L’arrêt de la cour suprême d’Alabama renverse une précédente décision prononcée par un juge d’échelon inférieur dans le procès intenté par trois couples contre une personne ayant accidentellement fait chuter et ainsi détruit «leurs» embryons congelés dans une clinique spécialisée dans l’assistance procréative. Pour parvenir à la conclusion que cet acte était bel et bien couvert par une loi locale de 1872, ouvrant la voie à des réparations financières dues aux parents en cas de «mort injustifiée» de leur enfant, les magistrats s’appuient tout à la fois sur un récent amendement de la constitution de l’Etat (qui «reconnaît et soutient le caractère sacré de la vie des enfants à naître et leurs droits, y compris le droit à la vie, […] au même titre que les droits des enfants nés») et sur la rhétorique d’une bigoterie des plus archaïques.
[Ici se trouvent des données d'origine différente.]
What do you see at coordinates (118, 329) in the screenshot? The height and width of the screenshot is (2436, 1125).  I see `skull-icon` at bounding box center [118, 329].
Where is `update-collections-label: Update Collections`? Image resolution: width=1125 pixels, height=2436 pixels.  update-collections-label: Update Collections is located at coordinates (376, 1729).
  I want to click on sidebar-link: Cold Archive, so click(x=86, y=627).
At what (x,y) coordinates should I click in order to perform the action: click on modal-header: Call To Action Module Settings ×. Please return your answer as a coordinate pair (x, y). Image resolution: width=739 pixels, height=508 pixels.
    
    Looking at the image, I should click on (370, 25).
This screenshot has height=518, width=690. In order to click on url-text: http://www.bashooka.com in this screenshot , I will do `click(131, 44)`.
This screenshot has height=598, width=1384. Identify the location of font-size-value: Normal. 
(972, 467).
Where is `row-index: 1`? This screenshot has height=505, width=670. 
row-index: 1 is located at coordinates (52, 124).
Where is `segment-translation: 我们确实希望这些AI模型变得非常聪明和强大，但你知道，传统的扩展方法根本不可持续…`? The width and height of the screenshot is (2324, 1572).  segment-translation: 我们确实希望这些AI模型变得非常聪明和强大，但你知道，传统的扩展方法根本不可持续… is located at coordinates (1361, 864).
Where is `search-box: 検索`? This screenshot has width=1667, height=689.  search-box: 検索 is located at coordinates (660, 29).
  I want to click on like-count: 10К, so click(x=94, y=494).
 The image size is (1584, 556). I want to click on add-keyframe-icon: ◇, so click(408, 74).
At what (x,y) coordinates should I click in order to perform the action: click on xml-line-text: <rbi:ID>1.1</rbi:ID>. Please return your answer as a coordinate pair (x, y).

«La vie humaine ne peut être détruite sans encourir la colère d’un Dieu saint, qui considère la destruction de Son image comme un affront à Lui-même, écrit ainsi le juge-en-chef de la cour, Tom Parker. Même avant la naissance, tous les êtres humains portent l’image de Dieu, et leur vie ne peut être détruite sans effacer sa gloire». Un raisonnement applaudi notamment par Denise Burke, de l’organisation chrétienne anti-avortement Alliance Defending Freedom, qui salue «une formidable victoire pour la vie» et appelle d’autres Etats à en suivre l’exemple : «Quelles que soient les circonstances, toute vie humaine a de la valeur dès le moment de la conception, a-t-elle déclaré. Nous sommes reconnaissants à la Cour d’avoir estimé à juste titre que la loi de l’Alabama reconnaît cette vérité fondamentale.»

De par son caractère inédit, il paraît encore difficile d’anticiper qu’elles seront les exactes conséquences au long cours d’un tel jugement. En Alabama, à tout le moins, il est à craindre que la pratique de la fécondation in vitro (FIV) soit restreinte, devienne extrêmement coûteuse du fait de la nécessité de conserver désormais indéfiniment les embryons inutilisés pour se prémunir contre d’éventuels recours (plutôt que de les détruire ou les livrer à la recherche scientifique, comme c’est aujourd’hui l’usage), voire qu’elle disparaisse. «Il n’est pas même clair si des embryons peuvent encore être congelés, stockés dès lors qu’on les considère comme des personnes, ou s’il sera encore possible de fertiliser plusieurs embryons comme c’est la norme aujourd’hui sans les implanter tous», explique à Libération l’historienne Mary Ziegler, régulièrement saluée comme la meilleure experte aux Etats-Unis des batailles légales et culturelles autour des droits reproductifs.

«Il va revenir à la justice de clarifier tout cela»

«Il est clair que les standards en matière de FIV vont devoir changer. Ce qui ne l’est pas, c’est comment, poursuit-elle. Il va revenir à la justice de clarifier tout cela, mais je pense que nous allons d’abord voir les médecins d’Alabama préventivement renoncer à proposer certains services en matière de procréation médicalement assistée, afin de ne pas s’exposer à un risque financier potentiellement ruineux, voire à des poursuites criminelles. Ils ne voudront pas courir le risque de découvrir devant un tribunal, à leurs dépens, quelles seront les réponses légales à toutes les questions soulevées par ce jugement. A minima cela va considérablement augmenter le prix de ce qui est déjà une procédure extrêmement onéreuse dans ce pays pour les couples confrontés à un problème de fertilité qui veulent un enfant». Le coût d’un cycle de fécondation in vitro s’élève aujourd’hui à 12 000 à 30 000 dollars aux Etats-Unis (soit 11 000 à 27 700 euros).

Mais par-delà les effets de la décision de la cour suprême d’Alabama sur les strictes affaires de l’Etat, Mary Ziegler, comme de nombreuses voix du mouvement pro-IVG, y lit le danger d’une contagion à d’autres juridictions inspirées par son modèle : «On risque de voir d’autres juges, ou même des législatures, adopter des positions aussi offensives sur la question de la personnalité de l’embryon ou de la FIV en s’appuyant sur ce précédent, qui est aussi une invitation pour d’autres Etats comparables à l’Alabama à invoquer les écritures religieuses comme si c’était là un cadre constitutionnel».

(1) Alabama, Arizona, Arkansas, Georgia, Kansas, Kentucky, Missouri, Montana, Pennsylvanie, Tennessee, Utah.